We’ve eaten tons of suman in our lifetime. Suman from gelatinous rice. Suman from cassava and other root crops. Budbud kabog. Suman pinipig. Green, yellow, while and all shades of color. Sweet, very sweet, bland, and all shades of taste. Suman can be ordinary, but it can also be gourmet.
This morning is different — we had our first taste of Suman sa Lihiya. This type of suman comes bundled in twos, bundled together with a white tie. It’s still wrapped in banana leaf. This gave us a thought — a suman is not a suman if not wrapped in banana leaf. Then we remember that some types of suman are wrapped in coconut leaves. We’re sure there are other variations (we’re also sure somebody knows that and would tell us through the comment section below).
We asked why it’s called Suman sa Lihiya. Is it the place of origin? Is it from a name of an ingredient? The only answer we got was that lihiya refers to some lye (by way of update, we encountered KitcheNette who confirmed that lihiya refers to lye, and that suman lihiya is also called Suman Bulagta, consumed with latik or toasted coconut flakes and a drizzling of sugar on top. One “bulagta” really packs a punch, she said, “kaya nabubulagta ka sa sarap“). Exactly what “lye” means, somebody please tell us. We’ve heard that Suman sa Lihiya originated from Nueva Ecija.
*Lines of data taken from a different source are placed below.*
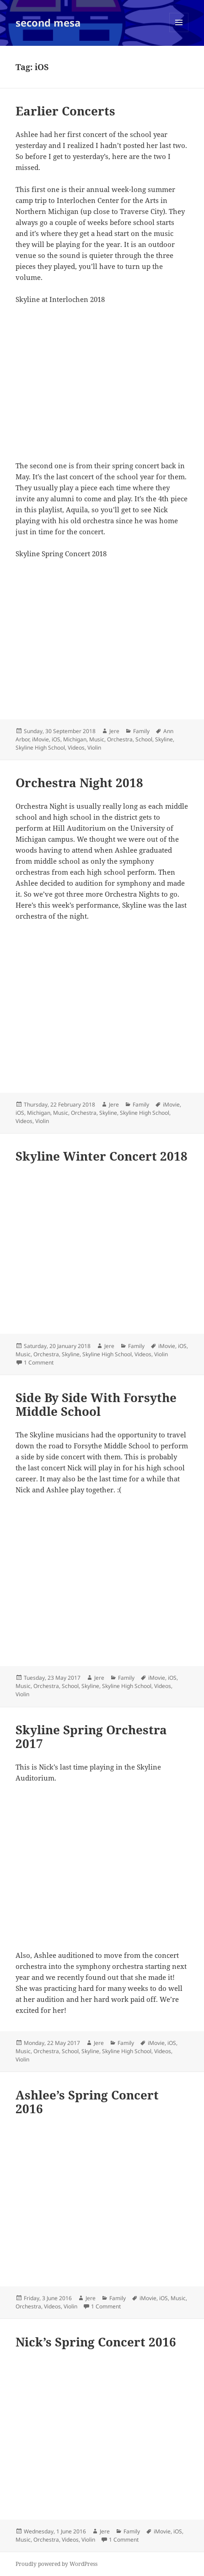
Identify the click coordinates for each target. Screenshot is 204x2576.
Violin (94, 747)
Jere (114, 731)
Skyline (164, 739)
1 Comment (39, 1362)
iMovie (40, 739)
What’s distinctive about Suman sa Lihiya, in our opinion, is the different consistency of the gelatinous or sticky rice (English Patis talks about the recipe; ingredients and and how to cook it). While it’s soft and sticky, just like any suman should be, there’s a hint of crispiness with each grain of rice. The closest we could imagine is fried suman (when suman is about to get spoiled, we usually fry it and eat it; no waste).
Anyway, Suman sa Lihiya is bland. Not sweet compared to other suman or kakanin. This is bland because it’s supposed to be eaten with something on the side. That morning the side ingredients were grated coconut sprinkled over the suman, with plain white sugar to boot. Tastes great.